Permintaan Tertulis 1:
Susun baris-baris entri sebagai tabel Markdown dengan kolom No dan Baris, mulai dari baris yang memuat "Task: Select the _index field in sidebar" dan berakhir pada baris yang memuat "Action: (x=724, y=494)". Lewati baris kosong.

EtIndonesia. Dalam perkembangan terbaru yang mengguncang dunia politik Tiongkok, Komisi Disiplin Pusat Partai Komunis Tiongkok (PKT) resmi mengumumkan pemeriksaan terhadap Lan Tianli, Wakil Sekretaris PKT sekaligus Ketua Pemerintah Daerah Otonom Guangxi. Dia diduga terlibat dalam pelanggaran disiplin dan hukum berat. Kasus ini menandai kedua kalinya, sejak Kongres Nasional PKT ke-20, seorang pejabat sekelas pemimpin pemerintahan provinsi yang masih aktif dijerat skandal besar.
Laporan ini tidak hanya mengejutkan publik Tiongkok, tetapi juga mengundang sorotan dunia internasional. Sebab, penangkapan Lan Tianli diprediksi akan menyeret setidaknya 800 pejabat dan pengusaha lain, bahkan dikaitkan dengan nama besar Guo Shengkun—yang dikenal punya hubungan keluarga dengan mantan petinggi PKT, Zeng Qinghong.
Tak hanya itu, slogan yang digaungkan pimpinan Partai Guangxi, “Tak Ada Raja Bermahkota Besi”, telah memicu spekulasi mengenai tajamnya konflik internal di kalangan elite PKT dan kemungkinan adanya ‘pembersihan’ politik besar-besaran di belakang layar.
Pandangan Ahli: Analisis Mendalam Yuan Hongbing
Dalam rangka menggali dinamika di balik kasus ini, jurnalis Kan Zhongguo mewawancarai Profesor Yuan Hongbing, seorang pakar hukum dan pengamat politik Tiongkok yang kini tinggal di Australia. Yuan dikenal sering membongkar intrik di kalangan elite PKT.

Catatan pencarian letak kata dan elemen:

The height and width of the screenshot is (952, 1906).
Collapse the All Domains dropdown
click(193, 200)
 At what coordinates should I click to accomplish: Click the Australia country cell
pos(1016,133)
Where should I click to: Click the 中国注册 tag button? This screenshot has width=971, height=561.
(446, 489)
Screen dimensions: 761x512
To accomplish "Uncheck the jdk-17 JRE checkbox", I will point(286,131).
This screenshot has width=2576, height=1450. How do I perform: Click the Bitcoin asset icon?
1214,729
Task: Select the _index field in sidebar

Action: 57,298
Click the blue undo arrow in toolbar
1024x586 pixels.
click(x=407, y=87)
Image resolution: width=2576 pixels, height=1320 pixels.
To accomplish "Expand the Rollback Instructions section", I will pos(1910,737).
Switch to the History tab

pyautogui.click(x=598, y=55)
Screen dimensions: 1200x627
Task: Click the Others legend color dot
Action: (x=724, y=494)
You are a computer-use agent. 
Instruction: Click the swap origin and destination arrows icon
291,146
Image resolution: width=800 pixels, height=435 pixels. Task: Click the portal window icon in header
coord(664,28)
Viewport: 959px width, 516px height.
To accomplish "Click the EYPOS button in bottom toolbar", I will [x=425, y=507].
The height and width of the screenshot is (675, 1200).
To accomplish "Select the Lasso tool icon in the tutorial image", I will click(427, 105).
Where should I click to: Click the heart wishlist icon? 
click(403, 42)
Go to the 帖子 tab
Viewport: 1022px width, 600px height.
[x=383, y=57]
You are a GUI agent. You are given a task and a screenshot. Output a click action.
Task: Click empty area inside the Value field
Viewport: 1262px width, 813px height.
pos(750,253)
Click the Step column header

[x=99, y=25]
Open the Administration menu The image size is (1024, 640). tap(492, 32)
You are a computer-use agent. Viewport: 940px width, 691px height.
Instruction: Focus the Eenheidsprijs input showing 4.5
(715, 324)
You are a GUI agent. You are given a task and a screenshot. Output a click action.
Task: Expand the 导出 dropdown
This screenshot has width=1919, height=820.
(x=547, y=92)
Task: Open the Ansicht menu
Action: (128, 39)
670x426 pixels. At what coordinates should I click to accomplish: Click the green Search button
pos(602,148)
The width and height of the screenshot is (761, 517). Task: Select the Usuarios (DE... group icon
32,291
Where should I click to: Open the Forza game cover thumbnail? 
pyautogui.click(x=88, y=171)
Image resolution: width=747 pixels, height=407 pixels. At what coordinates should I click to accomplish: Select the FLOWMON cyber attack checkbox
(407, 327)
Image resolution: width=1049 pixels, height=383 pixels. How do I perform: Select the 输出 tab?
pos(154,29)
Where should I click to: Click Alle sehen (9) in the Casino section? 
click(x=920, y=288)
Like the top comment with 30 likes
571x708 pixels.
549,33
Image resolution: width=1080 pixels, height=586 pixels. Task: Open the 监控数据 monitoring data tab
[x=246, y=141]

Permintaan Tertulis 2:
Nilailah apakah tiap pernyataan berikut sesuai dengan bacaan tentang kasus Lan Tianli. Jawab ya atau tidak, lalu kutip kata-kata penentu dari bacaan tanpa diubah.
(a) Lan Tianli menjabat Ketua Pemerintah Daerah Otonom Guangxi.
(b) Yuan Hongbing kini tinggal di Tiongkok.
(c) Penangkapan Lan Tianli diperkirakan menyeret sedikitnya 800 pejabat dan pengusaha lain.

Jawaban 1:
| No | Baris |
|---|---|
| 1 | Task: Select the _index field in sidebar |
| 2 | Action: 57,298 |
| 3 | Click the blue undo arrow in toolbar |
| 4 | 1024x586 pixels. |
| 5 | click(x=407, y=87) |
| 6 | Image resolution: width=2576 pixels, height=1320 pixels. |
| 7 | To accomplish "Expand the Rollback Instructions section", I will pos(1910,737). |
| 8 | Switch to the History tab |
| 9 | pyautogui.click(x=598, y=55) |
| 10 | Screen dimensions: 1200x627 |
| 11 | Task: Click the Others legend color dot |
| 12 | Action: (x=724, y=494) |

Jawaban 2:
(a) Ya: "Wakil Sekretaris PKT sekaligus Ketua Pemerintah Daerah Otonom Guangxi"
(b) Tidak: "yang kini tinggal di Australia"
(c) Ya: "penangkapan Lan Tianli diprediksi akan menyeret setidaknya 800 pejabat dan pengusaha lain"